What can I say? It must be me. First Melbourne, and now Copenhagen has been voted the World’s Most Liveable City.

Someone in Australia who had read the results too, asked me if this tiny city deserved the accolade. What can I say? Yes, it does.

Ex-pats are divided about this place from what I read and hear. Some can’t stand it. I, well we, if you include NQDII and Hamish, love it.

First things first. It’s really barely deserves the title city. It’s a small place on a global level. There aren’t gazillions of people. A Dutch freelancer recently said to me it was like Amsterdam without the crowds and I think he was right. Copenhagen has something for everyone. It has history, it has lots of green spaces, you can get anywhere easily by public transport and if you take away a few months of near darkness, it’s an extremely nice place to call home.
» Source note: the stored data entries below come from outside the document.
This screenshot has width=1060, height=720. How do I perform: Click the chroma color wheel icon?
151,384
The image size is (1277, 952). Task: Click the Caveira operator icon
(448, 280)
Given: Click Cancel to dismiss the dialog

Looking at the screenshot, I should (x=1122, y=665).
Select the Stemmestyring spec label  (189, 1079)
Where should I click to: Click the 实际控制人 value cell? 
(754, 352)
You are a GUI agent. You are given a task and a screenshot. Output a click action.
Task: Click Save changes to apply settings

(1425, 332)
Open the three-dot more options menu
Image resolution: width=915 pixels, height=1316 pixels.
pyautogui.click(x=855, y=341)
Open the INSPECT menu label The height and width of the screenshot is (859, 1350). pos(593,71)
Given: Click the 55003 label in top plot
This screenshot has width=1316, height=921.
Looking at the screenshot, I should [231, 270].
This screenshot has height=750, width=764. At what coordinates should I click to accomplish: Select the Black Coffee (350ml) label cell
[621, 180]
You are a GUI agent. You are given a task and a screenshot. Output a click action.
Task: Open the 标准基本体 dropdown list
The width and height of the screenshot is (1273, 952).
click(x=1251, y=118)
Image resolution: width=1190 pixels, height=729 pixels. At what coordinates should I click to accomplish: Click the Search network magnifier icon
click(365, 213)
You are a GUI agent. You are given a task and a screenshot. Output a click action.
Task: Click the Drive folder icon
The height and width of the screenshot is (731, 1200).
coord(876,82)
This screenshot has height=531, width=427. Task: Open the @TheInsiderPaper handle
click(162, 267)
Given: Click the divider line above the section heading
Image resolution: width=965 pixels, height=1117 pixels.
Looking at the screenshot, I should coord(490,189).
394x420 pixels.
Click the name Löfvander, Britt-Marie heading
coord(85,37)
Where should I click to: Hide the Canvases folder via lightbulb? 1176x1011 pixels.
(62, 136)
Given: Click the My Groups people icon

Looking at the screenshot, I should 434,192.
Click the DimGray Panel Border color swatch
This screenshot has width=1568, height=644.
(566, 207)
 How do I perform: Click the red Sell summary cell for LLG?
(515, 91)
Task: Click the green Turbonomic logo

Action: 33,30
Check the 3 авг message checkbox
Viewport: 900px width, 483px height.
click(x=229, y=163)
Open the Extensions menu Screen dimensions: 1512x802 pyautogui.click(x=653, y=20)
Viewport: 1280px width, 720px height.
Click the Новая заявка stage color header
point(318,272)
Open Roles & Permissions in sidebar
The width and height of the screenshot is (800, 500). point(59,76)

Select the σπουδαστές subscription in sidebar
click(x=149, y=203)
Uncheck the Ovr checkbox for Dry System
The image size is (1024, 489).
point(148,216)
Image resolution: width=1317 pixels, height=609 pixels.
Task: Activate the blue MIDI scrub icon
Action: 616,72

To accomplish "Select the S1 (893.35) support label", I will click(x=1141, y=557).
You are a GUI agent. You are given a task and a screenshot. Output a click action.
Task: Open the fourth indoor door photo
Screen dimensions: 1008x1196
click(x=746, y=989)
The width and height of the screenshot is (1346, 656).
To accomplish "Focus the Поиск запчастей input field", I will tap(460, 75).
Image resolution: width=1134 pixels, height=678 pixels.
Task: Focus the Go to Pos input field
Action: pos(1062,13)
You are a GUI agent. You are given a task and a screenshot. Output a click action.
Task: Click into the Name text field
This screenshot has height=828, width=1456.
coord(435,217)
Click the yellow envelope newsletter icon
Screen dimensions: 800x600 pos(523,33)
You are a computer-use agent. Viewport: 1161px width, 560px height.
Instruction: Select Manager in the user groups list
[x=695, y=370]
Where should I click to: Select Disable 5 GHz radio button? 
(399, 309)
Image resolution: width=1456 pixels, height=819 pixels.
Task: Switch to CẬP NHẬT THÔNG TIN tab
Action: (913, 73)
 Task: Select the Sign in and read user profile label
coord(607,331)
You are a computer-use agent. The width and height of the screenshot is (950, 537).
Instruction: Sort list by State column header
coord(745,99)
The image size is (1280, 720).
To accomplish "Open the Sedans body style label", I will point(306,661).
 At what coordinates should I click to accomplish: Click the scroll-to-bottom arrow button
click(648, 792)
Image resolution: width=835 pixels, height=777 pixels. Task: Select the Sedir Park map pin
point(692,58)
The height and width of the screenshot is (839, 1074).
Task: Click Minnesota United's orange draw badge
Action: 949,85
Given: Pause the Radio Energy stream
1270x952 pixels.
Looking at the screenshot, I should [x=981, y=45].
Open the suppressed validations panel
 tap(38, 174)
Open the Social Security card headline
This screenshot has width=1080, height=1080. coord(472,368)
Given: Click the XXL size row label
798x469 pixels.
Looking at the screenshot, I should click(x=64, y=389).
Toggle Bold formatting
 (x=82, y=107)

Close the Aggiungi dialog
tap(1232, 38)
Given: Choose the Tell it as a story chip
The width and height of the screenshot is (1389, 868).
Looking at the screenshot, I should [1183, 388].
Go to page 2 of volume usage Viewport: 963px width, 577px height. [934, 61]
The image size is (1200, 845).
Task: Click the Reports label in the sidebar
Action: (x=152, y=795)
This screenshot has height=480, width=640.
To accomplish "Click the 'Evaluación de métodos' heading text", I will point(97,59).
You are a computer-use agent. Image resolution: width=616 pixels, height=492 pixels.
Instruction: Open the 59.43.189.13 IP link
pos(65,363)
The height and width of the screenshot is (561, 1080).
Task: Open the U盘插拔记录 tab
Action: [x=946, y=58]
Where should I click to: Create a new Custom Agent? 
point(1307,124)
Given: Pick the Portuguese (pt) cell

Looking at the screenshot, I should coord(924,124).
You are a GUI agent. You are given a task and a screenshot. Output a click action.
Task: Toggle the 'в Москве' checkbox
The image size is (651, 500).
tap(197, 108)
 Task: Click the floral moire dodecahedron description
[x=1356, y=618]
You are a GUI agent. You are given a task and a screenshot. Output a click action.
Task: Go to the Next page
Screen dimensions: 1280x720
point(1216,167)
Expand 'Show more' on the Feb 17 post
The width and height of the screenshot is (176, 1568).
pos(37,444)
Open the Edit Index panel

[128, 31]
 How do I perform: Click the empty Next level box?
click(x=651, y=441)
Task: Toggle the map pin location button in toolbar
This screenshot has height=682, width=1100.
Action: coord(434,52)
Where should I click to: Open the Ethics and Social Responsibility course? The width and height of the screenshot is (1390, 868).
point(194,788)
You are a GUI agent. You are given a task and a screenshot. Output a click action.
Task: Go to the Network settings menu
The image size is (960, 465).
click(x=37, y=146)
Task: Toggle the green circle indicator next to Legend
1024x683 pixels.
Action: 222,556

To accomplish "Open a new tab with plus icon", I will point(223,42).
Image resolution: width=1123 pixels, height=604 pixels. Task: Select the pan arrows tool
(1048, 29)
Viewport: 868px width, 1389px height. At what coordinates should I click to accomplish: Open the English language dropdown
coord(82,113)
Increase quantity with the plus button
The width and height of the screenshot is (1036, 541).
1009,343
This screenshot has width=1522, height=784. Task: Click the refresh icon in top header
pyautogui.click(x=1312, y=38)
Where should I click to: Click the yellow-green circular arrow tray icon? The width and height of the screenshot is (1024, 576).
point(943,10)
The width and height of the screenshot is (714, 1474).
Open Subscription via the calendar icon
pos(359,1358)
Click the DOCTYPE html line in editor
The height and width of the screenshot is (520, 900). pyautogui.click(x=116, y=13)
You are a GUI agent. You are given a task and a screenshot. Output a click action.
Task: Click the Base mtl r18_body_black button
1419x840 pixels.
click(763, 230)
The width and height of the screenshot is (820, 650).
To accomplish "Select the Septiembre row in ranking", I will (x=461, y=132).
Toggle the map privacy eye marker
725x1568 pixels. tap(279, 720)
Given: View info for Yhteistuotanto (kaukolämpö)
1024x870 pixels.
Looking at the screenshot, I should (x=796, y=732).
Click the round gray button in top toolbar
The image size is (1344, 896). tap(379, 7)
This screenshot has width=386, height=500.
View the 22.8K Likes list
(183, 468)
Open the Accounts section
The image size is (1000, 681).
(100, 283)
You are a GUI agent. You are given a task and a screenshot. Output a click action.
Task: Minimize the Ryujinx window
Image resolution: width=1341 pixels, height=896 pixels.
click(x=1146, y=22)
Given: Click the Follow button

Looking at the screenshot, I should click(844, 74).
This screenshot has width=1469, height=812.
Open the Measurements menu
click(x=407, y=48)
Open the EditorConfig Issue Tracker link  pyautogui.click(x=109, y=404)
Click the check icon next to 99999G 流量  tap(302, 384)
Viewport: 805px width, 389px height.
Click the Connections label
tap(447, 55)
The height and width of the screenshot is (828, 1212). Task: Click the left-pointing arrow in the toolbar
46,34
What’s odd about the award is that last year tourism to Denmark dropped dramatically. I guess it’s hard for Copenhagen to compete with the draw cards of London, Paris, Rome and New York but as clichéd as this sounds, in very many ways it really is a fairy-tale kingdom. There’s very little crime, the people are amicable and it definitely doesn’t have any where near the agro on the streets that so many cities have nowadays. In general, there’s an innocence about Danes that is very endearing. The country I certainly not trouble-free but, on the whole I can’t think of m/any other places where a huge majority can live very decent, fear-free lives.

Monday, June 23, 2008

When bad things happen to good people

This news, I must admit, brought tears to my eyes.

When you begin to live your life in a new country, you start to get used to things – how to shop, how to speak the lingo (sort of), meet new people and generally try and do all the things you can to fit in so it starts to feel like home. Then, something like this happens and you realise there’s a whole part of you, a whole history, that can’t be replaced by anywhere else.

Jane McGrath was what I’d call an English Rose. She was pretty, funny (how many women could laugh about their prosthetic breast popping out while they were washing the car?) and loving and genuinely one of those people you’d like to know. She married one of Australia’s famous cricket players, Glenn McGrath and moved her life from England to Australia.

They were a great couple but she died yesterday, at 42, from cancer. She battled it on and off for a decade and was a source of inspiration to all Australians, just for being her and for sharing something I would not have blamed her for being intensely quiet about. Goodness knows how many Australian women’s lives she saved and will save.

When I read she died yesterday, it really hit me. Forty-two, with two young children. I thought how cruel life is and how we have terrorists running around trying to kill as many people as they can, murders and generally shitty people all over to whom nothing much seems to happen. It goes to show that it is indeed true that ‘only the good die young’.

But it also made me think about living in another country and what that means. She did that. And, while Australia might be a bit like England without the green fields, hedgerows and ancient buildings, it’s still different and, like me, she was probably very excited about starting a new part of her life but at some stage possibly realised there was a whole section of her life that had nothing to do with Australia. Family, friends, anecdotes etc. Those jokes you can laugh at only with people you grew up with.

So it seems to me Australia and England will be a bit poorer from now on because it’s people like Jane around us that makes life worth living.

Skt Hans night


Firstly, I am undoubtedly an abysmal blogger. Where does the time go?

Today the weather is extremely disagreeable. The wind is blustery and I had a head wind holding me back on the way to work and coming home. What is it about Danish wind that it changes direction just to piss me off?

Sadly, tonight is Skt. Hans night or St John’s I guess, which doesn’t bode well for bonfire enthusiasts. I’d take Hamish (NQDII is in Dublin for the week) but it’s raining on and off and I don’t know that I want to stay up until midnight on a ‘school night’ waiting for the dark to appear.

Still, I’m happy enough to be able to rest easy tomorrow knowing the witches will have been sent on their evil way to Germany once the sun finally sets and all will be well come morn.